● **Work required**
How many lines of the data include the string "Open"? State the number and nothing else.

Stored records:
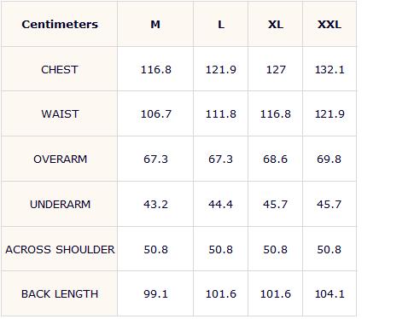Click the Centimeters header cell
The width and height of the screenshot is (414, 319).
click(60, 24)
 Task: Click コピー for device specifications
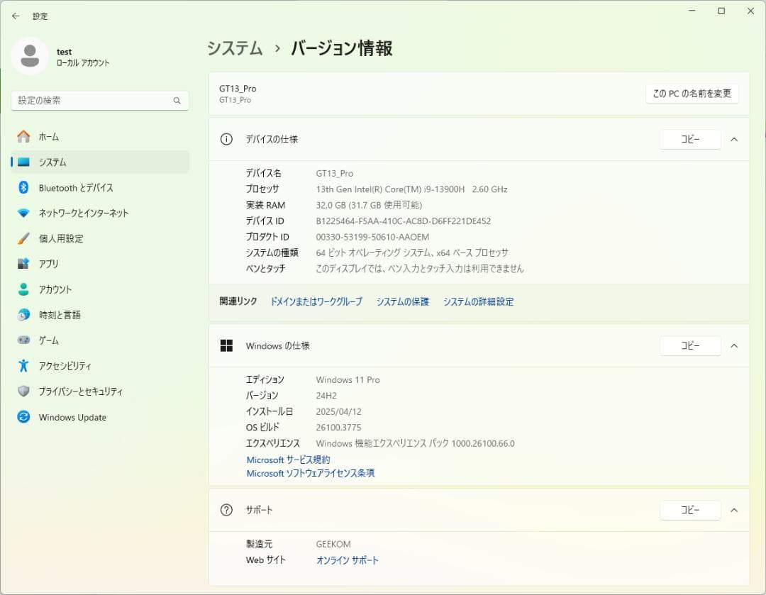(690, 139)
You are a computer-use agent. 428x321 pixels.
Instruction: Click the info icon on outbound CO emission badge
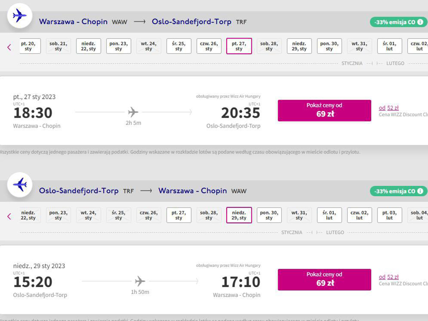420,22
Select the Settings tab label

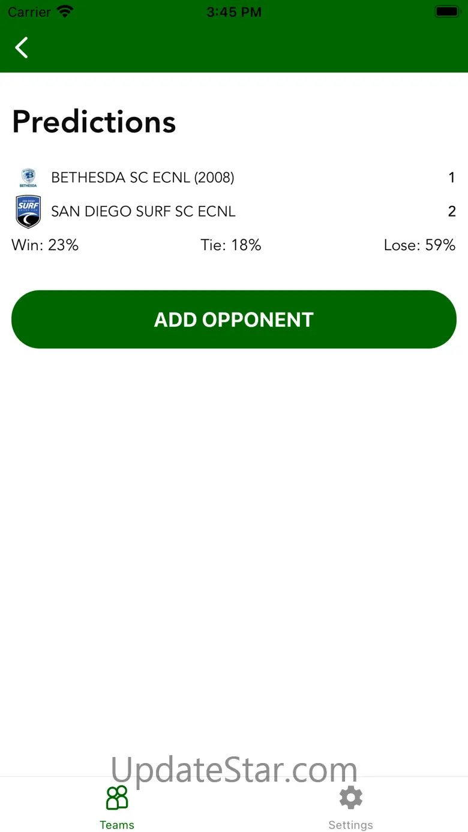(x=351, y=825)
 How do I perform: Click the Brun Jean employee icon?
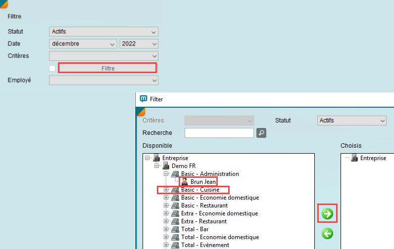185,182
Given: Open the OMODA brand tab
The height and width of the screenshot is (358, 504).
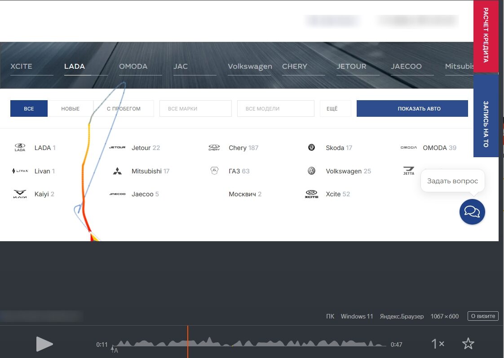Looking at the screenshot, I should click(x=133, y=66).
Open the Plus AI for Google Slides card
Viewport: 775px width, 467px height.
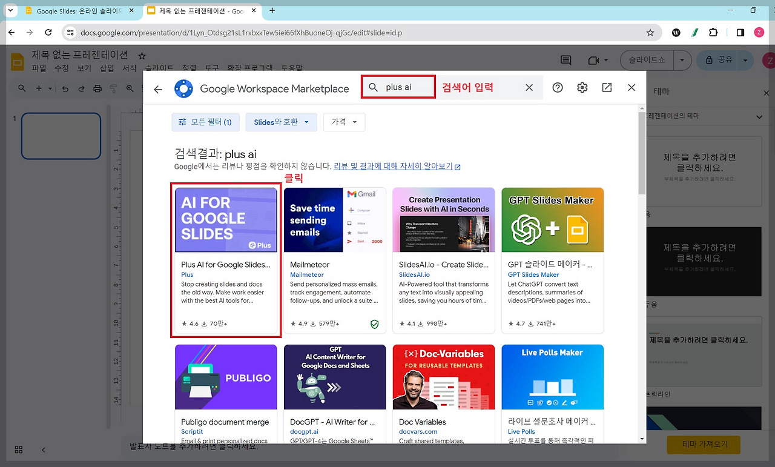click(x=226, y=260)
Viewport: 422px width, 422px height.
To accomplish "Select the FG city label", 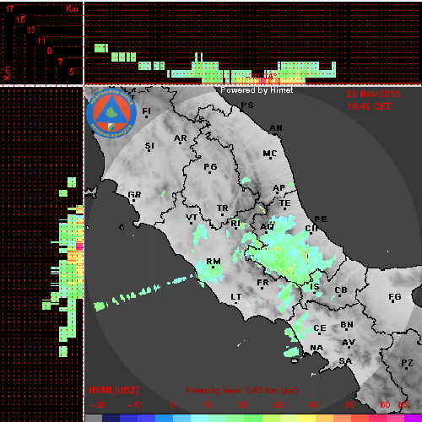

● **Reply**
2